May 22, 2020 10:51 pm | Updated 10:51 pm IST - COIMBATORE

With personal distancing in public spaces becoming the norm during the COVID-19 lockdown period and likely to continue even after the lockdown, architects see an opportunity to redesign pavements and public places.

Though redesigning of urban public places was seen from aesthetic, utilitarian point of view, this COVID-19 has added a health dimension to it and therefore it is not just opportunity but becomes imperative to redesign public spaces, says Ranjith Parvathapuram, a German GIZ urban planning expert working in Coimbatore.

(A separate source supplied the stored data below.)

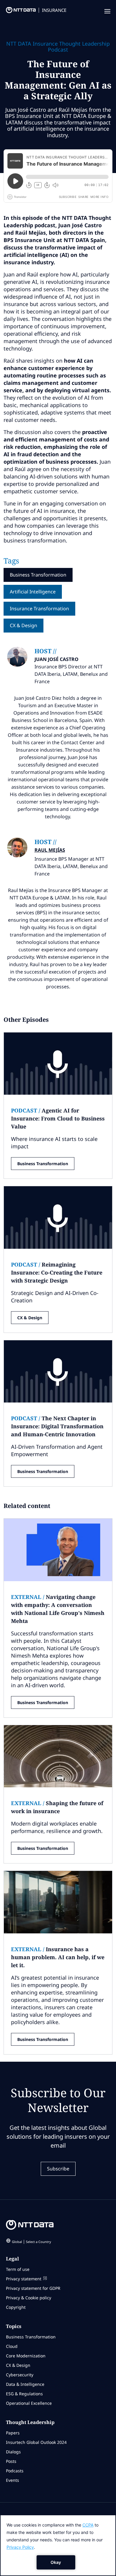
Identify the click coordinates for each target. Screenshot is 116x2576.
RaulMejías (50, 850)
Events (12, 2480)
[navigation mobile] (107, 11)
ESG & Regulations (24, 2393)
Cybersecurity (19, 2375)
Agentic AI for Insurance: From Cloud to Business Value (58, 1118)
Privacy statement (23, 2279)
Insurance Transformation (39, 608)
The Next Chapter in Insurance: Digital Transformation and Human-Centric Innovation (57, 1426)
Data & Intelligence (25, 2384)
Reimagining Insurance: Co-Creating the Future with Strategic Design (56, 1272)
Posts (11, 2461)
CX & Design (23, 625)
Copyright (16, 2307)
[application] (58, 2545)
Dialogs (13, 2452)
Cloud (12, 2346)
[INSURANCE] (18, 11)
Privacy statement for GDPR (33, 2288)
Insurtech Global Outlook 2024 (36, 2442)
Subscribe (58, 2168)
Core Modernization (26, 2356)
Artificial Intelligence (33, 591)
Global (31, 2241)
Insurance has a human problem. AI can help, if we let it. (57, 1957)
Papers (13, 2433)
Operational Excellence (29, 2403)
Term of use (17, 2269)
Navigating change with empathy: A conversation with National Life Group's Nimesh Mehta (57, 1608)
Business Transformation (38, 574)
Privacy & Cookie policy (28, 2297)
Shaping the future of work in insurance (57, 1807)
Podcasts (14, 2470)
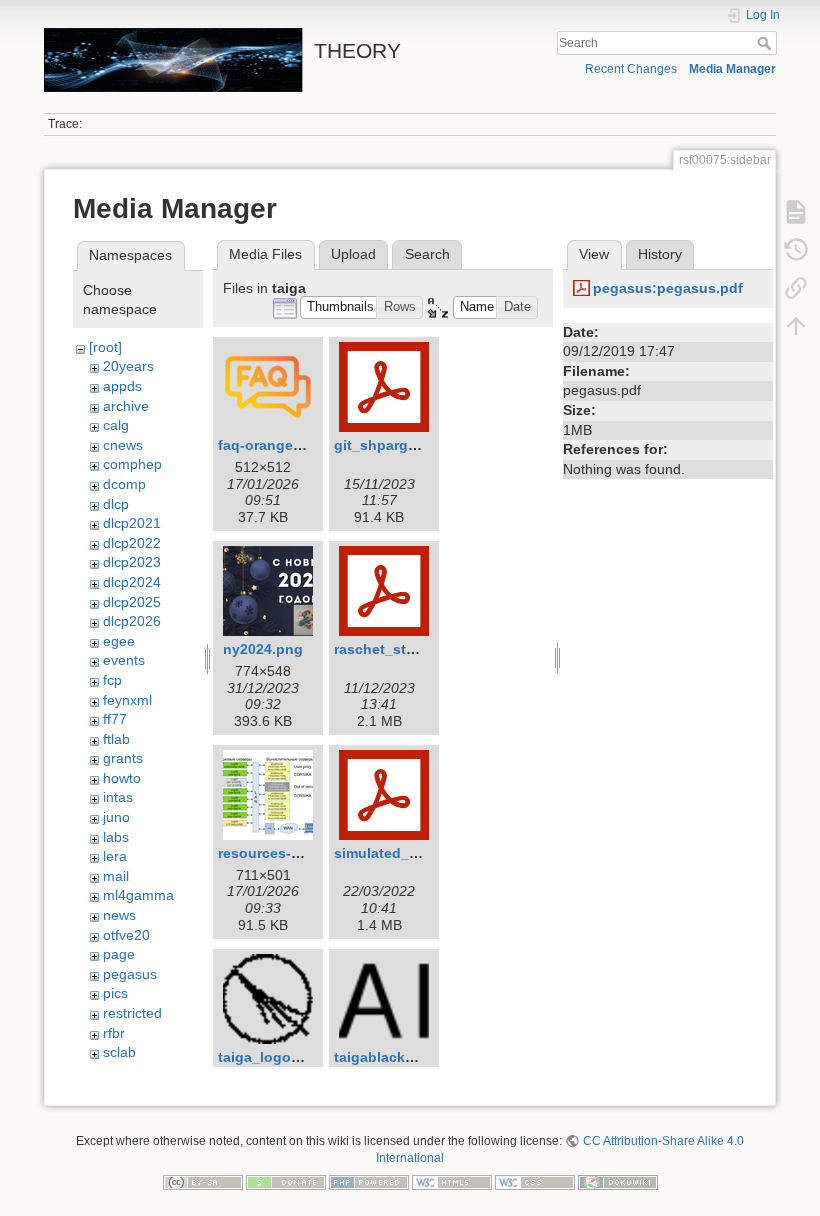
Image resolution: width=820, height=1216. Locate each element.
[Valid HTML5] (452, 1181)
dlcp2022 (132, 543)
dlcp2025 (132, 602)
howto (122, 778)
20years (128, 366)
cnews (123, 445)
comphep (132, 464)
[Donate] (286, 1181)
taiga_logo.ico (267, 1057)
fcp (112, 680)
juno (116, 817)
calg (116, 425)
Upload (353, 254)
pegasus (130, 974)
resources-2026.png (286, 853)
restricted (132, 1013)
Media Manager (732, 69)
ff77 (115, 719)
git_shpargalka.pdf (398, 445)
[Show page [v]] (796, 212)
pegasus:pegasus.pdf (668, 288)
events (124, 660)
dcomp (124, 484)
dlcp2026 (132, 621)
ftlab (116, 739)
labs (116, 837)
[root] (105, 347)
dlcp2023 (132, 562)
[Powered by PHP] (369, 1181)
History (660, 254)
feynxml (127, 700)
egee (119, 641)
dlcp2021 (132, 523)
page (119, 954)
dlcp (116, 504)
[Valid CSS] (535, 1181)
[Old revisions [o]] (796, 250)
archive (126, 406)
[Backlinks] (796, 288)
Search (766, 43)
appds (122, 386)
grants (123, 758)
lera (115, 856)
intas (118, 797)
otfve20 (126, 935)
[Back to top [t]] (796, 326)
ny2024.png (263, 649)
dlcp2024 (132, 582)
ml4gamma (138, 895)
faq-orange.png (271, 445)
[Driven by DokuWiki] (618, 1181)
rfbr (114, 1033)
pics (115, 993)
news (119, 915)
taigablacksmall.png (403, 1057)
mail (116, 876)
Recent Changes (631, 69)
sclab (119, 1052)
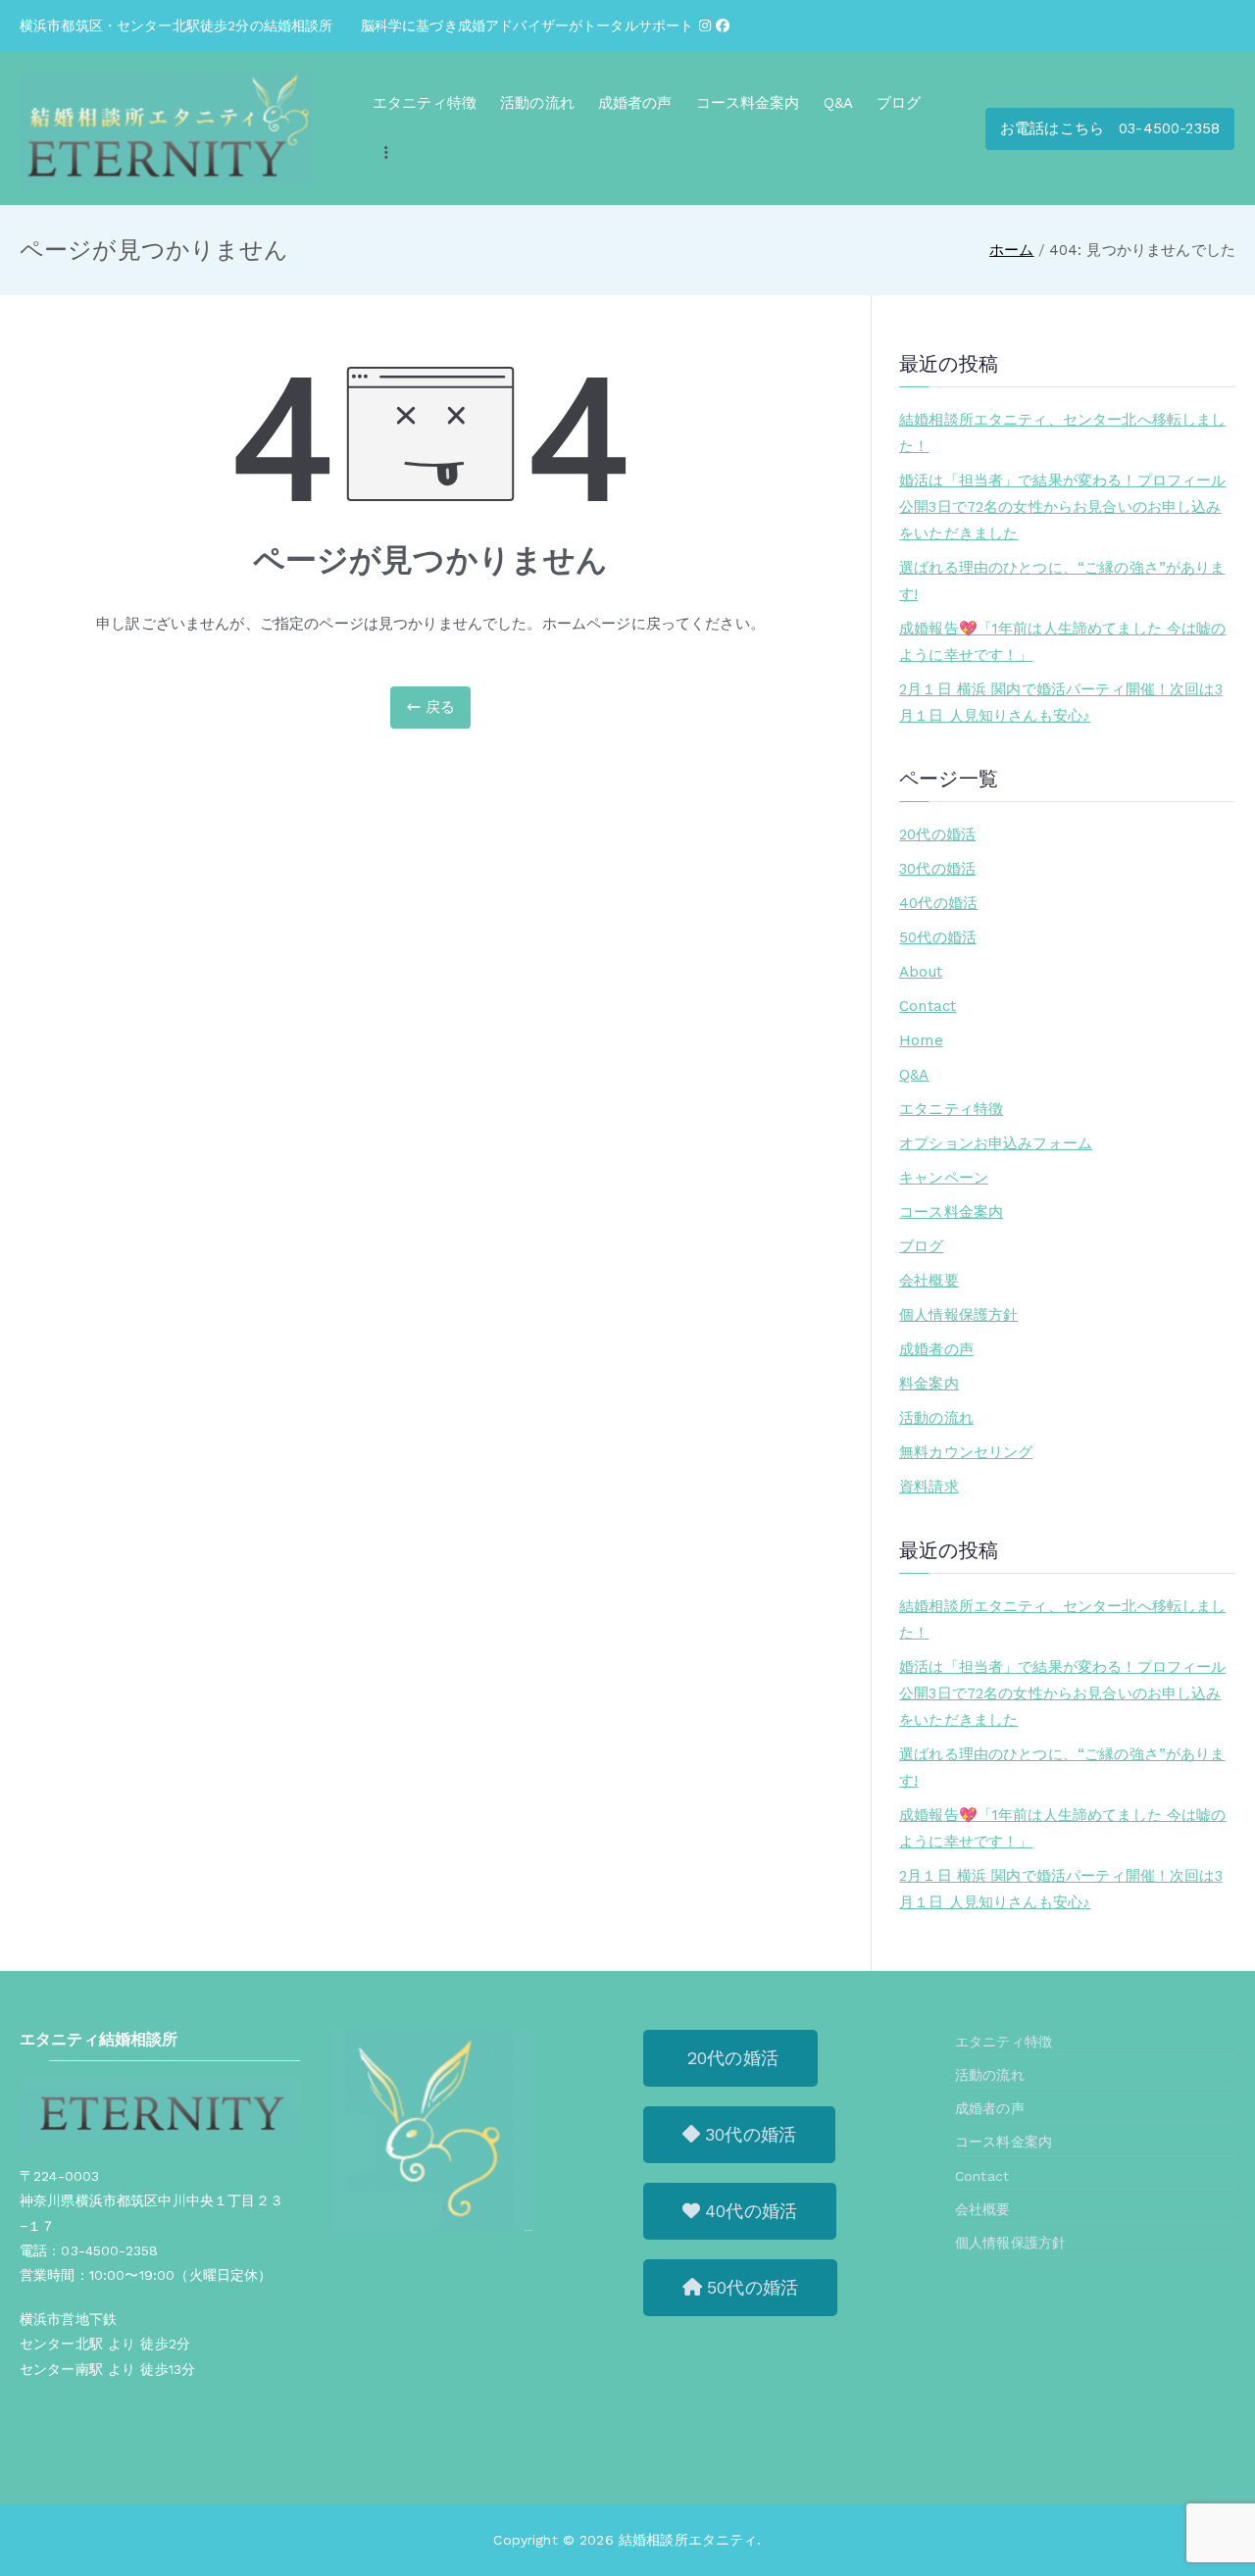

The GIZ along with the Corporation had experimented with a redesigned street project on Big Bazaar Street in December 2019.

Coimbatore Corporation has toyed with the road redesigning project under various schemes and names – model roads, smart streets, etc. And, a few months ago, it started the project on D.B. Road, R.S. Puram, and is likely to take up the project on a few more streets.

Now, after the lockdown, it must aggressively execute the project and perhaps look at taking up busy, business areas that see high footfalls like R.G. Street, Raja Street, Big Bazaar Street, Cross Cut Road, etc, Mr. Parvathapuram adds.

Coimbatore architect Chenthur Raaghav, who has approached the district administration with a few designs, says the Corporation may look at redesigning shelters at bus stops too and busy road junctions like Lakshmi Mills Junction or Hopes College Junction.

It has to put in place a mechanism where pedestrians have more space to walk. It can do so by extending pedestrian pathways by at least using paints and cones, if not by taking up civil work.

The temporary arrangement can later pave way for a permanent extension.

His company A+R Architects is engaged in a similar project with the Mangalore Municipality in Karnataka, he says and suggests that the Corporation work with the Coimbatore City Police to regulate vehicle movement on R.G. Street and roads where goods movement is important.

Mr. Parvathapuram adds that a comprehensive street design will also ensure that hawkers also have adequate space to carry on their business. And, while doing so, the Corporation can also use public address system, like the police do during the Deepavali shopping season, to guide public to the new arrangement on streets.

Sarfaraz S. Yaseen, another architect, thinks that it is the best time for the Corporation to push through the road redesigning project by widening pedestrian pathways. In China, where the COVID-19 outbreak happened, the government there has brought in such measures and it will be easy to emulate those.

If the Corporation pushes through the project and puts in place a mechanism in the next few weeks or months and the public get used to it, it can become a permanent fixture in the city.

A Corporation officer says it is a welcome suggestion which the civic body will think about.